What
The overall ambition of my project is to survey whether and how a poetic employment of language may offer a liberating potential for individuals experiencing psychopathological disturbances. Focusing on disturbances that fall within the schizophrenic spectrum or that are induced by trauma, the project aims at facilitating a new and more qualified understanding of poetic language as an 'ethos.' This 'poetic ethos' should not be understood as a code of conduct or a set of moral beliefs, but rather as a resourceful way of existing in the world and of (re)making sense of an existence that may otherwise have come to seem nonsensical. Thus, the aim of the project is to explore and qualify poetic language as a possible resource of alleviation in the treatment of psychopathological disorders.
Why
Individuals experiencing psychopathological disturbances often recount of being exposed to an incomprehensible 'foreignness' or 'strangeness' in the face of which 'conventional' discourses, such as the clinical or the conceptual, break down and thus fail to meet their need for expression. Not being able to find a manner of expressing, and thereby also of reflecting on and sharing, one's experiences can worsen a situation that may already be experienced as estranging in that it increases the sense of isolation and hopelessness. It is therefore vital to heighten the awareness of the importance of language for human existence in general, and to widen the span of linguistic possibilities in order better to accommodate experiences that challenge our 'usual' perceptions of language and reality.
How
To reach its aim, the project will pursue a two-fold strategy: First, by executing in-depth analyses of various poetic works, first-person perspective texts, and anonymised clinical vignettes, the project will map out the structure and mechanism of their poetic employments of language.

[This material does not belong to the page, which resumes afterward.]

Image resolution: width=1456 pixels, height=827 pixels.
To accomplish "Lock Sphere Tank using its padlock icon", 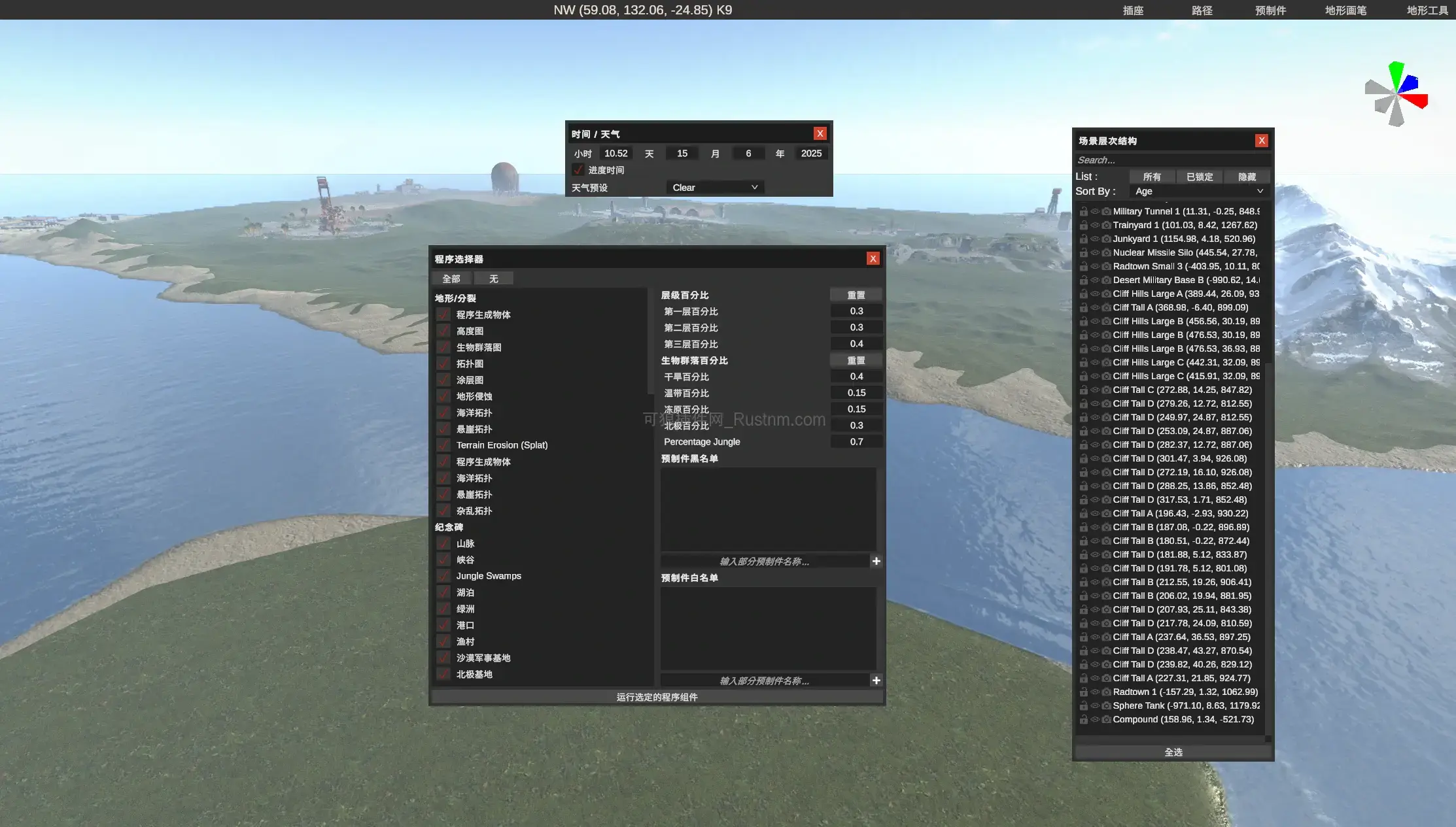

Second, working across the disciplines of philosophical aesthetics, literary criticism, and psychoanalysis, the project aims at developing an "ethico-aesthetic paradigm," which emphasises the inextricability of ethics and aesthetics in succinctly approaching and understanding psychopathological phenomena without undermining their idiomatic singularity.
SSR
In the Danish and other European societies, psychiatric illnesses have been downgraded for decades. One reason for this systematic deprioritising is perhaps related to the fact that severe psychopathological disturbances, such as those falling within the schizophrenic spectrum, has historically been deemed very difficult to 'cure' or even 'incurable.' Where success rates are difficult to measure, the funding is usually equally difficult to procure, meaning that thousands of individuals are bereft of a satisfactory treatment. While this project in no way pretends to offer a 'cure,' it is my hope that it will broach a passageway offering resources to psychiatric and psychological institutions that may be of great yet inexpensive value in the treatment of psychopathological disturbances.